Land Rover ha un problema. Sarà perché sto svacanzando (copyright Dagospia) non lontano dal Regno Unito, ma mi ha colpito la notizia che Land Rover (e Jaguar, vivono insieme a casa Tata) subirà in questo e nell’ultimo trimestre un taglio alla produzione (e ai bilanci) per mancanza di alluminio. Effetto da crisi climatica (per chi continua a ignorarla): piogge infernali a Sierre in Svizzera hanno fatto danni tali che Novalis, gigante dell’alluminio e fornitore di Land Rover (e di altri clienti), ha dovuto fermare la produzione. Constellium, un secondo fornitore svizzero, ha dovuto chiudere per lo stesso motivo due impianti. L’industria dell’auto è il più grande consumatore d’alluminio del mondo.
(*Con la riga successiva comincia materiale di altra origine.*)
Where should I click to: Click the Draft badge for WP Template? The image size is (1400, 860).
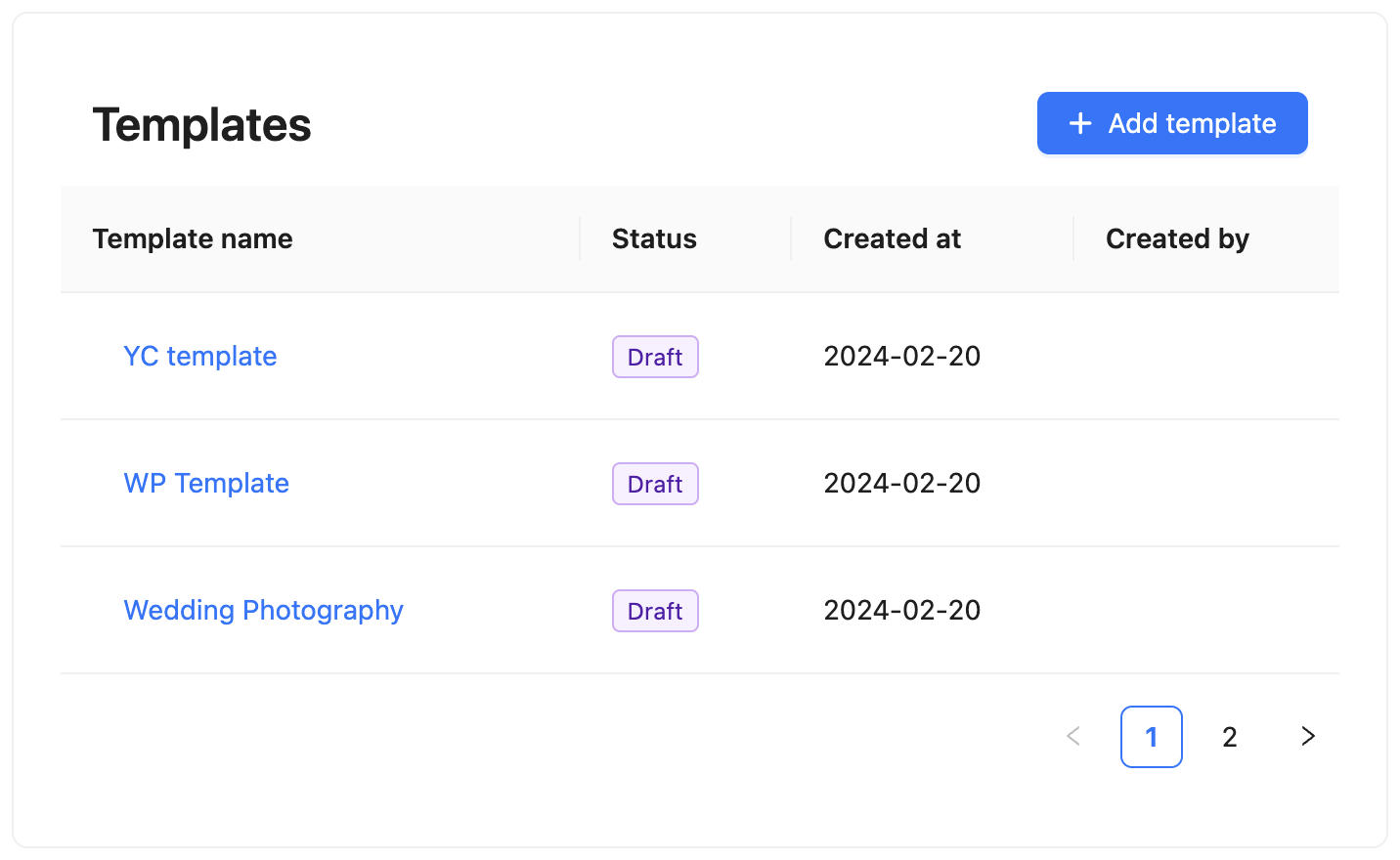click(655, 484)
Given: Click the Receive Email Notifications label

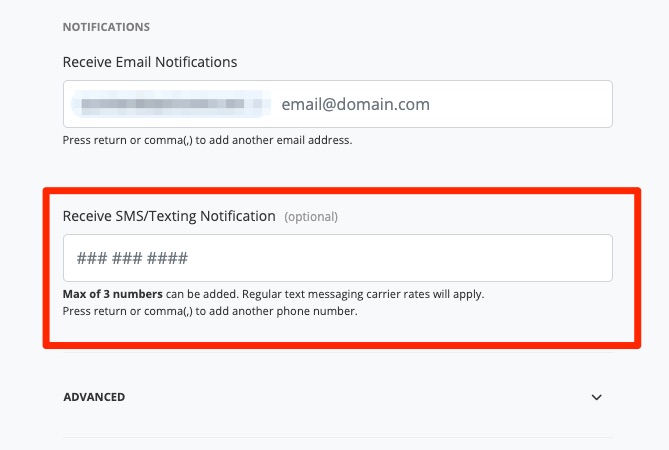Looking at the screenshot, I should pos(150,62).
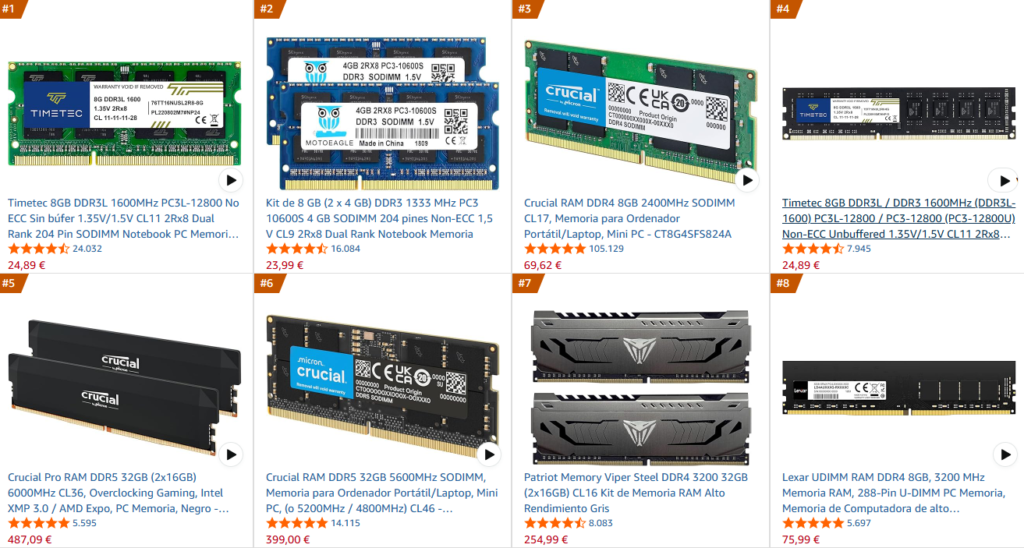Image resolution: width=1024 pixels, height=548 pixels.
Task: Play video for Timetec DDR3L desktop module #4
Action: 1004,180
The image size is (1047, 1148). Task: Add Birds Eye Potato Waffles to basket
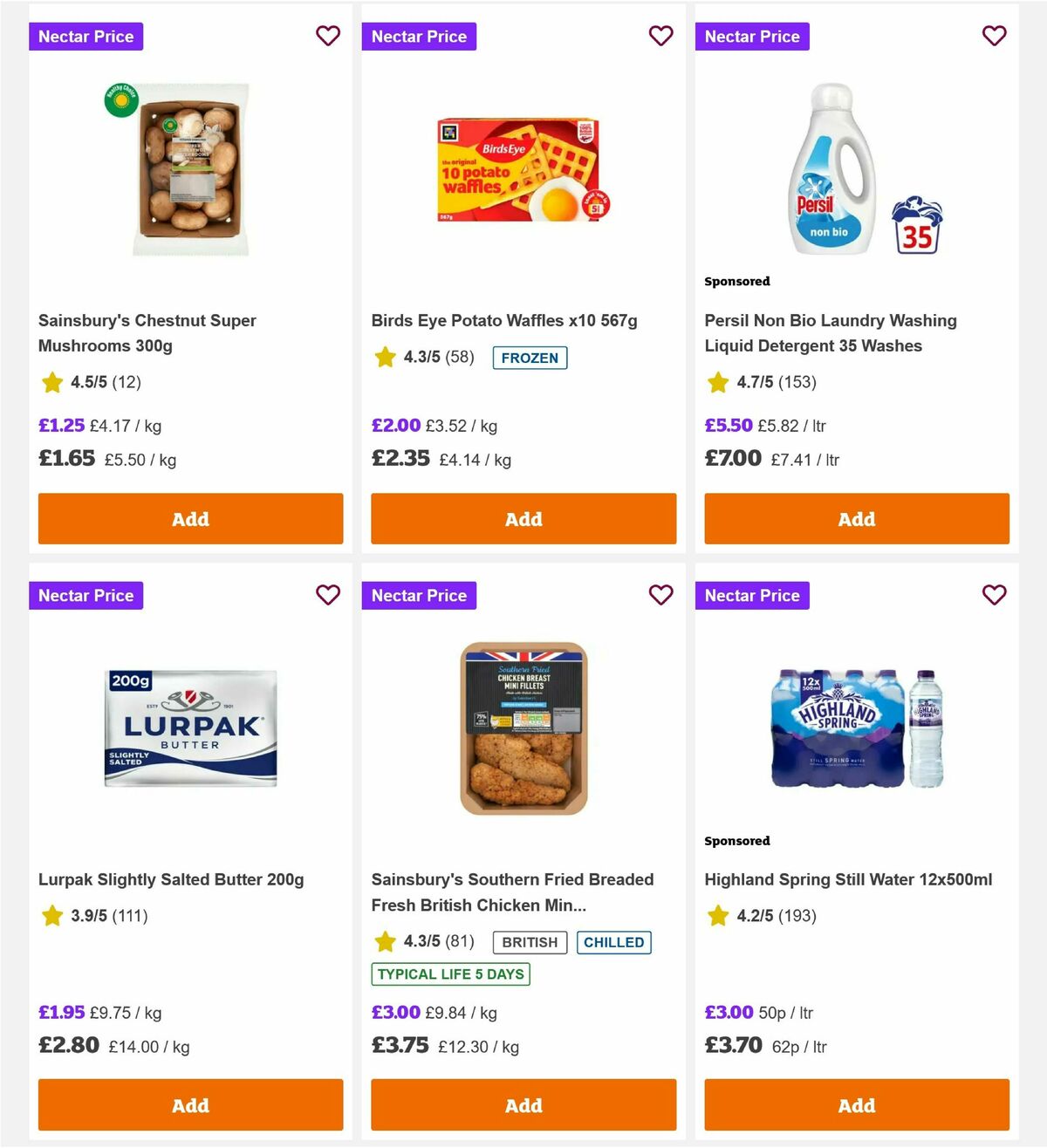tap(523, 518)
Qualcuno penserà: che t’importa dell’alluminio di Land Rover? Ma perché l’alluminio è la storia di Land Rover! Da giovane cronista, l’auto non era il mio lavoro ma mi appassionava, e una volta un collega di grandissima cultura ed esperienza mi raccontò come la prima Land Rover nacque proprio grazie all’alluminio. Il modello venne chiamato così per esteso e la sua evoluzione dal 1991 prese il nome di Defender, arrivato sotto ben altre forme e opulenze ai giorni nostri. Per me è una macchina del tempo. Oltre che da soldi per il gruppo, che la vende oggi a prezzi stellari.
Era il 1948, un dopoguerra durissimo per tutti, anche per gli inglesi vincitori. Mancavano le materie prime e l’acciaio era una rarità, grosso guaio per la Rover Motor Company, che prima del conflitto produceva auto di lusso. Maurice Wilks, capo dei progetti del gruppo, pensò nel 1947 a un veicolo multifunzione ispirato alla Jeep Willys che l’alleato americano aveva portato in Europa insieme alle sue forze armate. Il prototipo divenne una 4×4 essenziale e robusta, pronta per il Salone di Amsterdam del 1948: al posto dell’acciaio, Wilks ebbe un colpo di genio utilizzando l’alluminio, perché quello c’era. Si chiamava Land Rover e basta.
Sono appassionato anche di storia e mi fa effetto che, quasi 80 anni dopo, Land Rover sia costretta per mancanza di alluminio a rallentare la produzione – compresa la linea della Defender in Slovacchia che ho visitato poco tempo fa. Tra l’altro succede per colpa di un’altra guerra, quella del clima. Non dichiarata, asimmetrica e più che mondiale.
Il direttore finanziario di Land Rover (e Jaguar) Richard Molyneux ha lamentato con gli investitori che il disastro sia capitato proprio mentre il gruppo ha chiuso uno dei migliori trimestri degli ultimi anni, con fatturato, profitti e margini in decisa salita. La speranza, ha spiegato, è di recuperare un po’ di alluminio attraverso la galassia Tata per supplire alla produzione. Con la Jaguar ferma per rifondazione, tutto l’alluminio del mondo a Land Rover.